Well that and they got rid of their QA and test engineers so nothing is caught before it's sent out... you just can't rely on free beta testers for everything.


> You just can't rely on free beta testers for everything.

Linux distros seem to manage pretty well...?

Or is this "it's only bad if Microsoft do it"?


We pay RH rather a lot of money for the excellent testing and integration they do. (And alt-tab works, if you want it to.)

Or if you're trying to limit this to individual use, I'll grant you equivalence once Microsoft stops charging their beta testers and offers them the source.


Fedora and CentOS Stream is RHEL's upstream so it can be said as "beta test" from RHEL's perspective. (gamma?)


They all do upstream integration tests because nobody sane likes being caught by surprise.

Even I do it and I work for a company orders of magnitude smaller


That’s an interesting point. Which for-profit Linux distro is using you as an unpaid beta tester for their closed-source code?


Fair point. But 90% of Linux submissions are corporate, last I checked. Corporations (usually) do a lot of internal testing before submitting, and then maintainers have to review submissions. This is long before the public ("beta testers") has to deal with any bugs.

And that's only the kernel.

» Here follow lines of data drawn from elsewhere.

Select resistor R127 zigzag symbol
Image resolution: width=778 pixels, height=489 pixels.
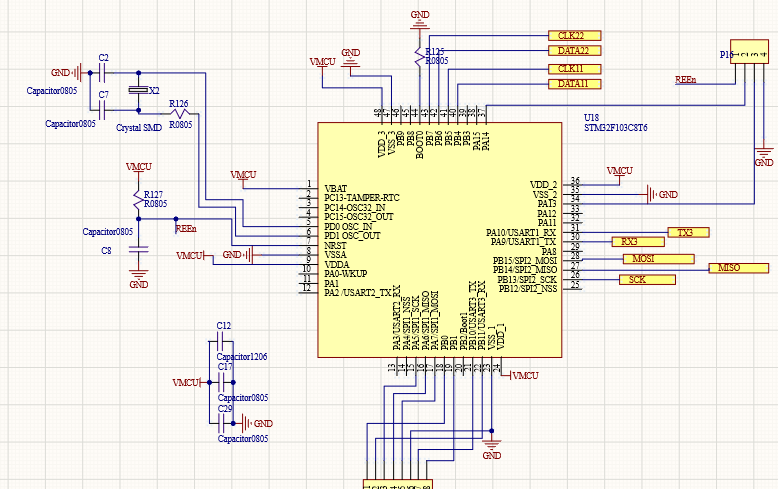(138, 198)
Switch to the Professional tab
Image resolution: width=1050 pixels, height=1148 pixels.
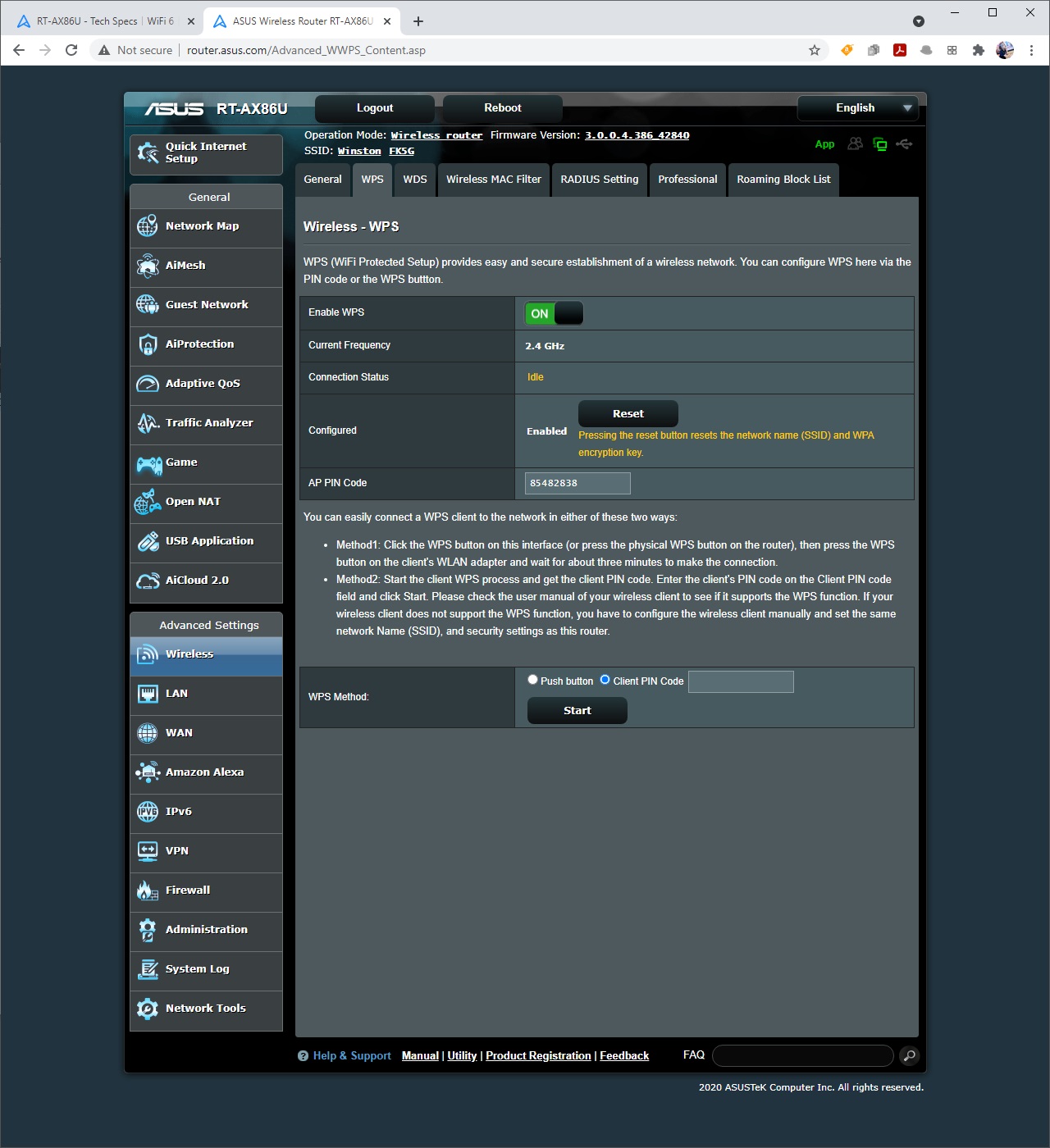point(687,180)
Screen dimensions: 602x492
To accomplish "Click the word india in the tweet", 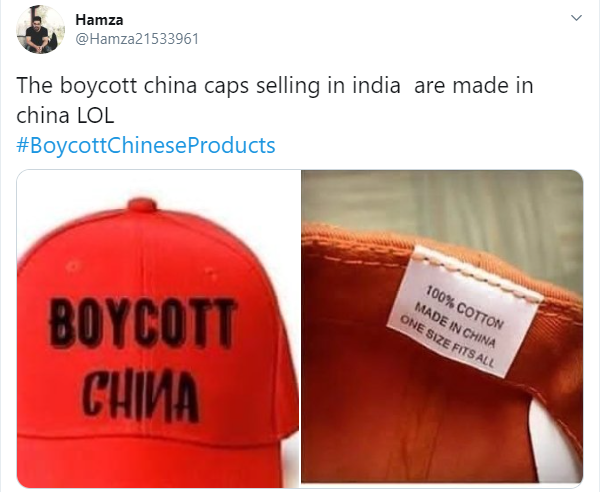I will click(377, 85).
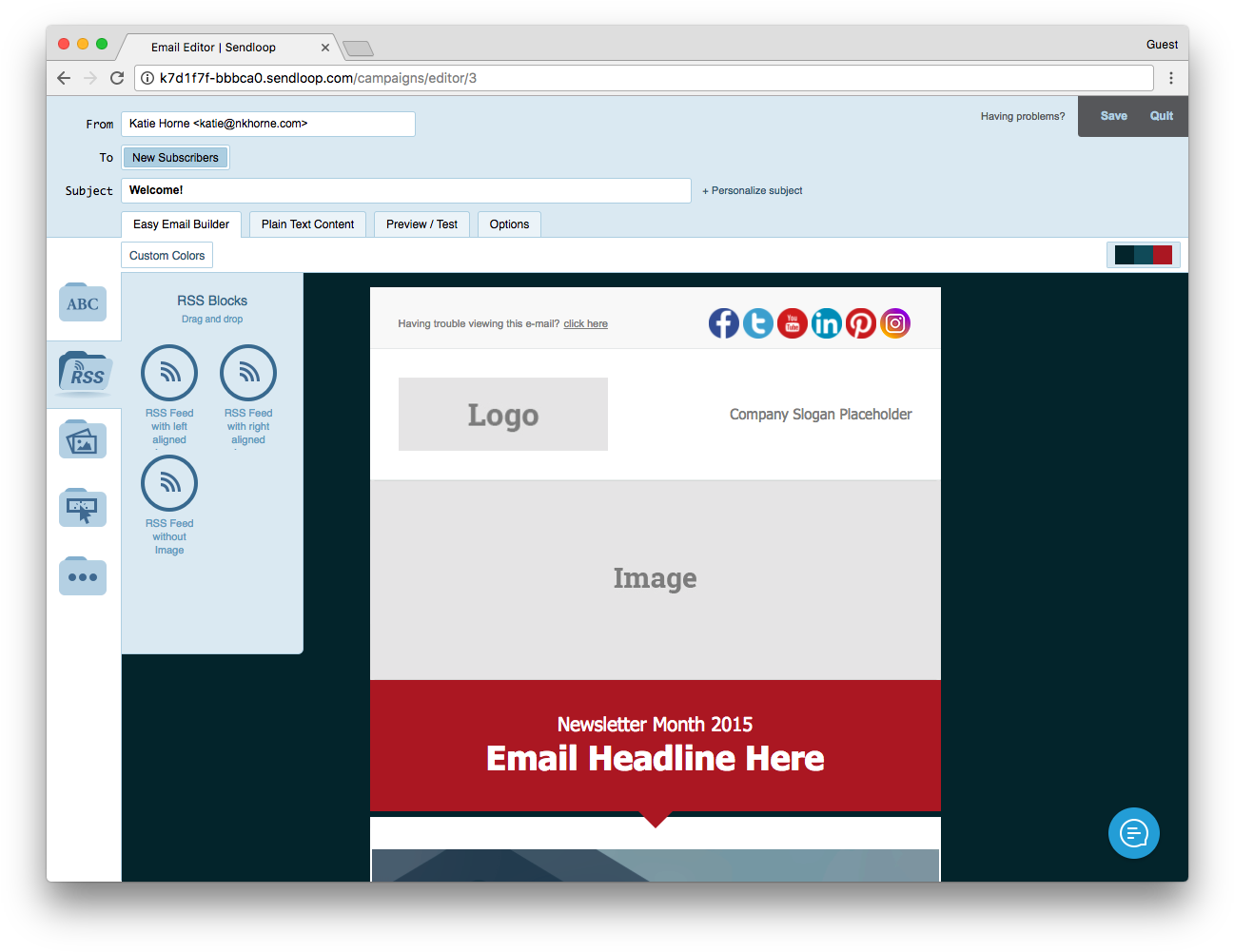
Task: Open the ABC text blocks panel
Action: point(83,302)
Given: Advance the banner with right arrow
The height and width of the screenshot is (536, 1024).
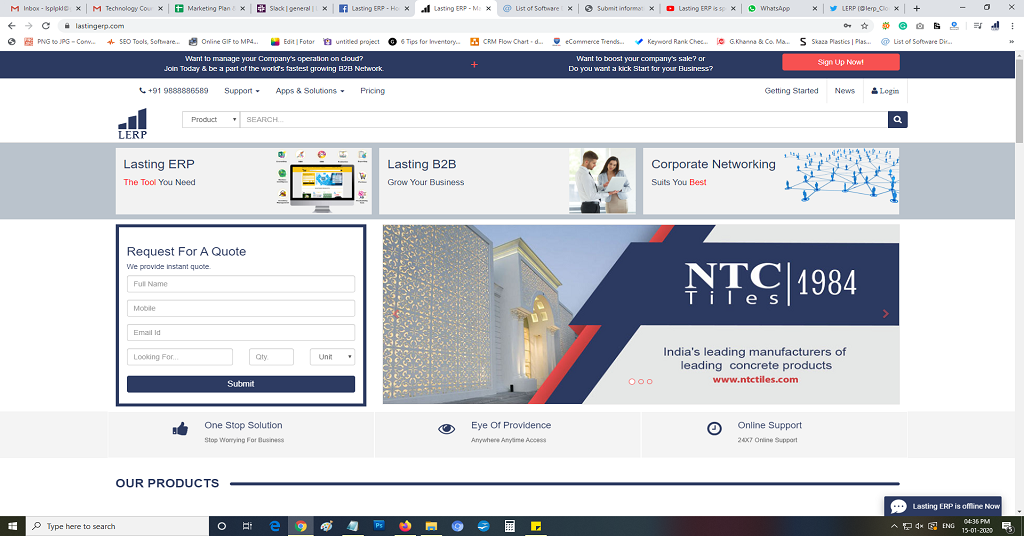Looking at the screenshot, I should click(885, 314).
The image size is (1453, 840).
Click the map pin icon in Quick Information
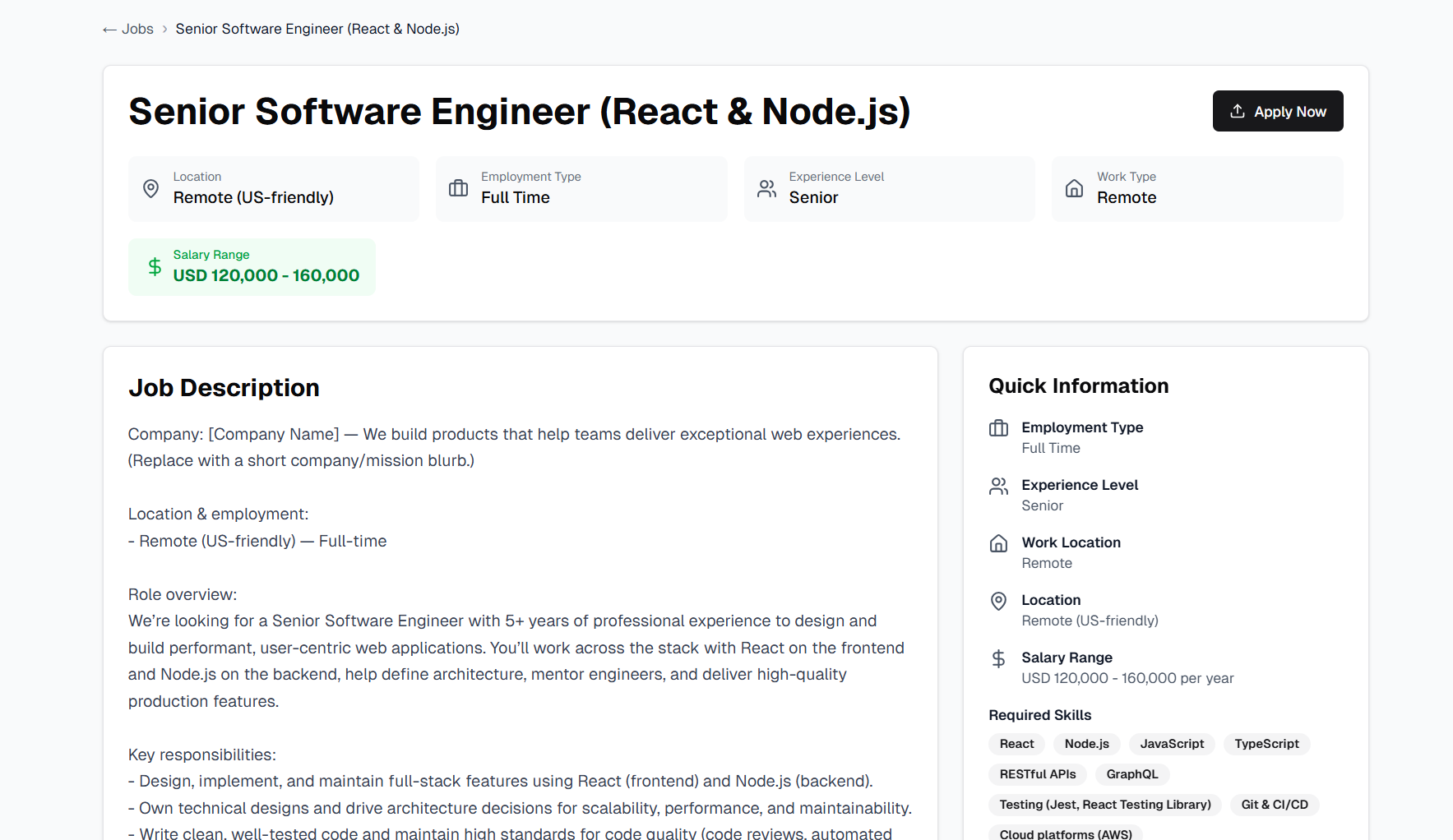(x=998, y=601)
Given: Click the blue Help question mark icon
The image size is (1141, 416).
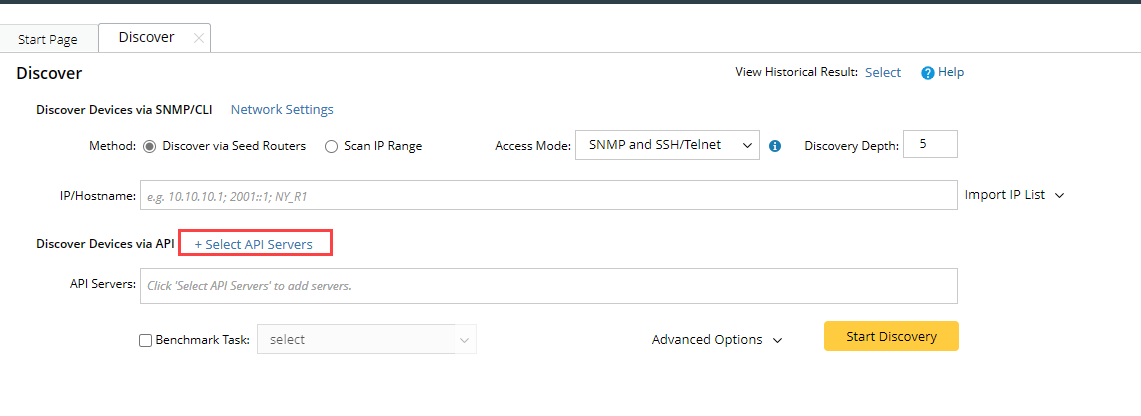Looking at the screenshot, I should click(x=927, y=73).
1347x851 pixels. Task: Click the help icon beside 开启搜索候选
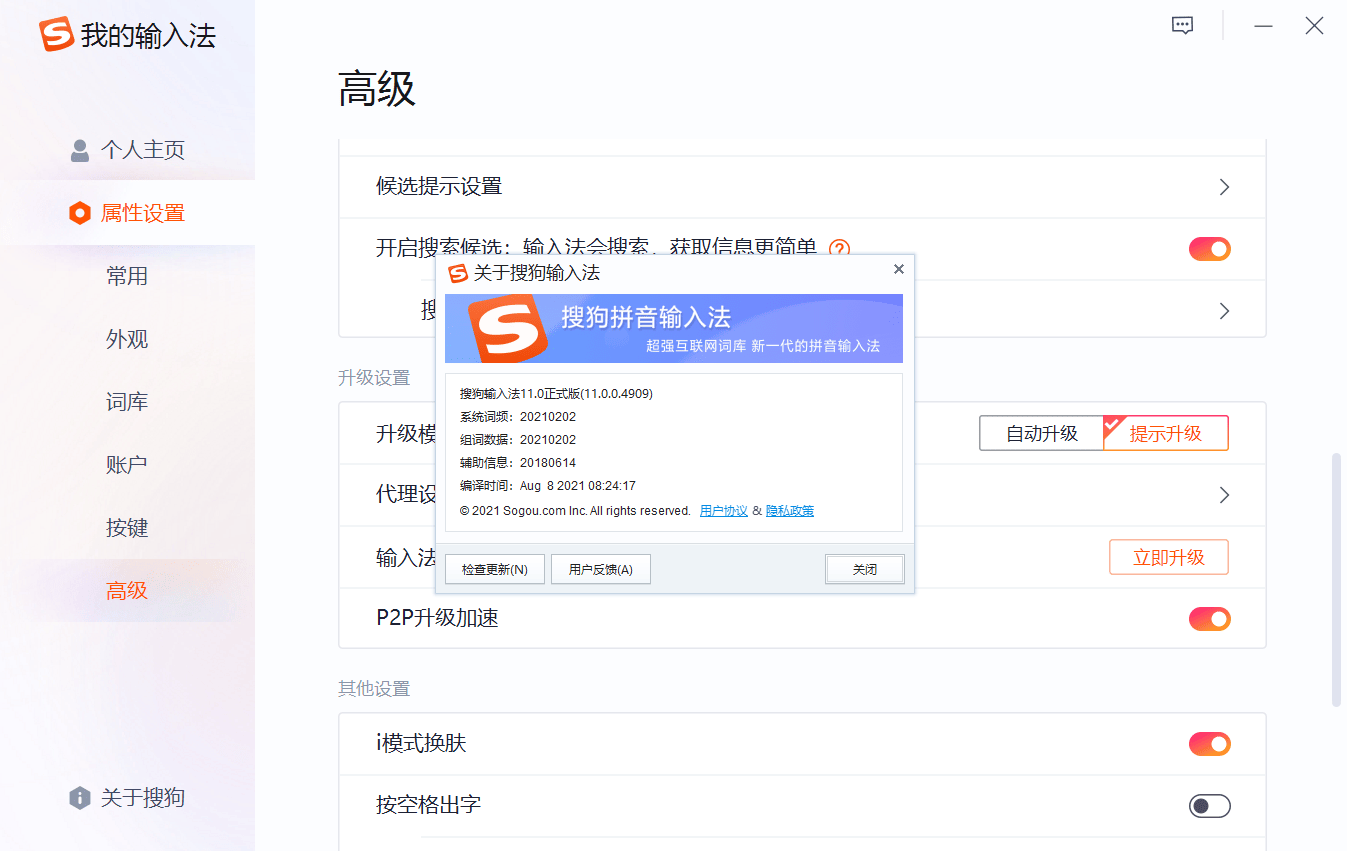point(842,249)
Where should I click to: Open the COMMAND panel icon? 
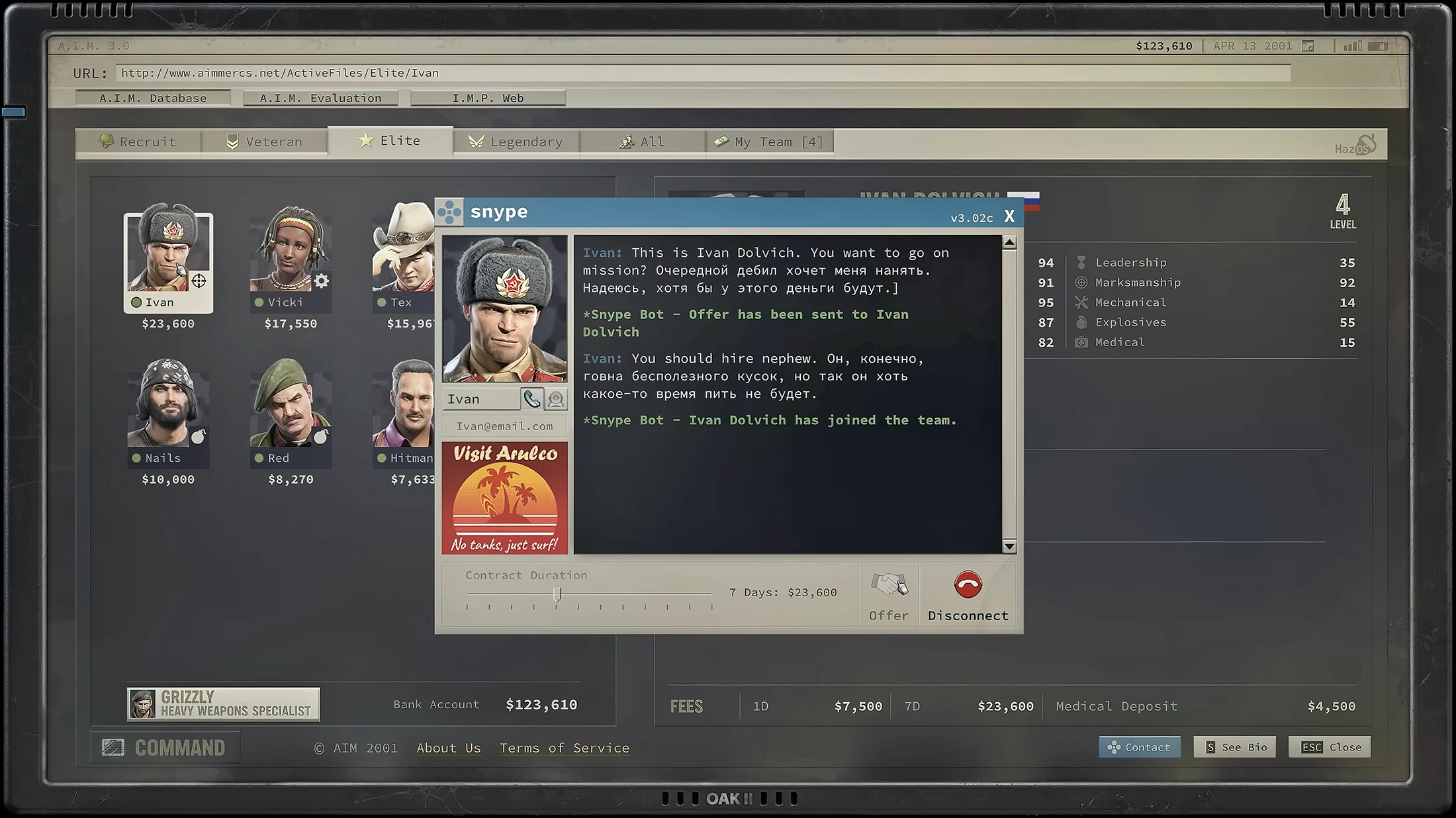(x=113, y=748)
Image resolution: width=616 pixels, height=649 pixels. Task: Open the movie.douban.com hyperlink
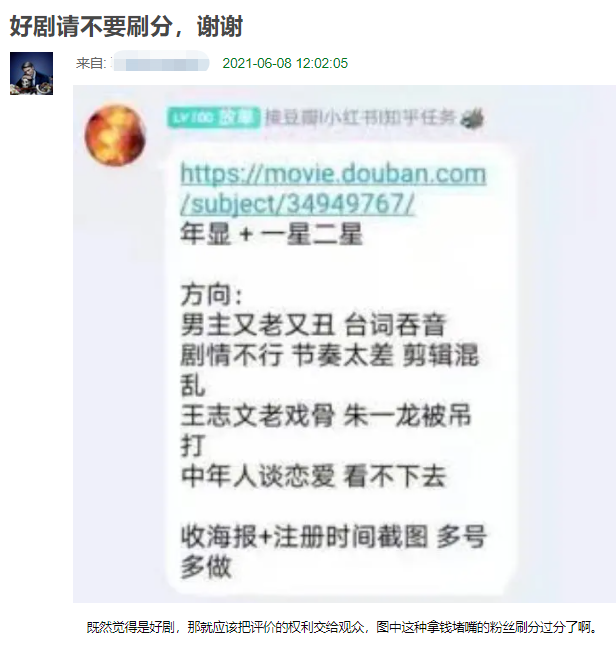tap(333, 174)
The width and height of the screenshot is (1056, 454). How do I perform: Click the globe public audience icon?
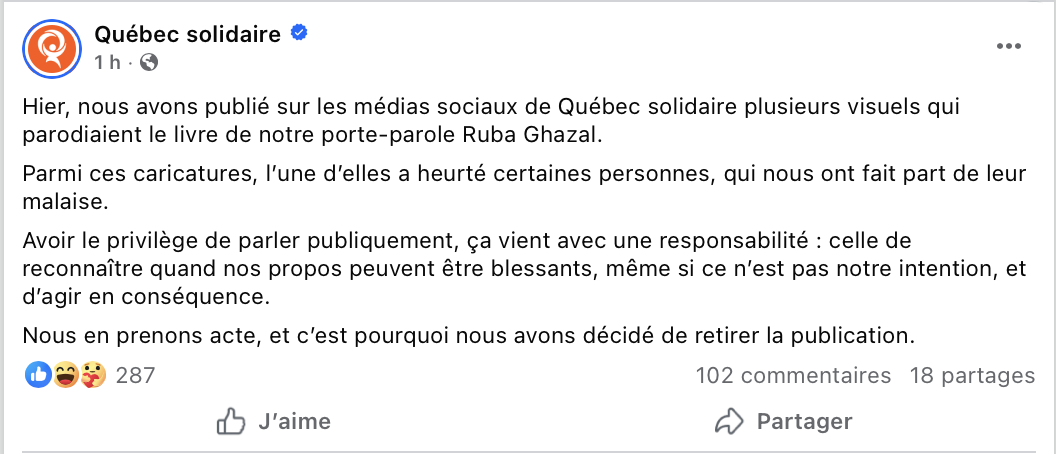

Distributions and their package maintainers have their own quality controls, as do cross-distribution upstream developers. Public bug trackers (beta testers) are a complement to these. The division of labour in quality control of Linux systems is fine, diverse, and of variable effectiveness before beta testers come into the picture.


If I'm paying for it, which I do hell no. O also use Linux but I don't ost for it, and it's hobbyist / power user os and I can actually fix things there unlike windows.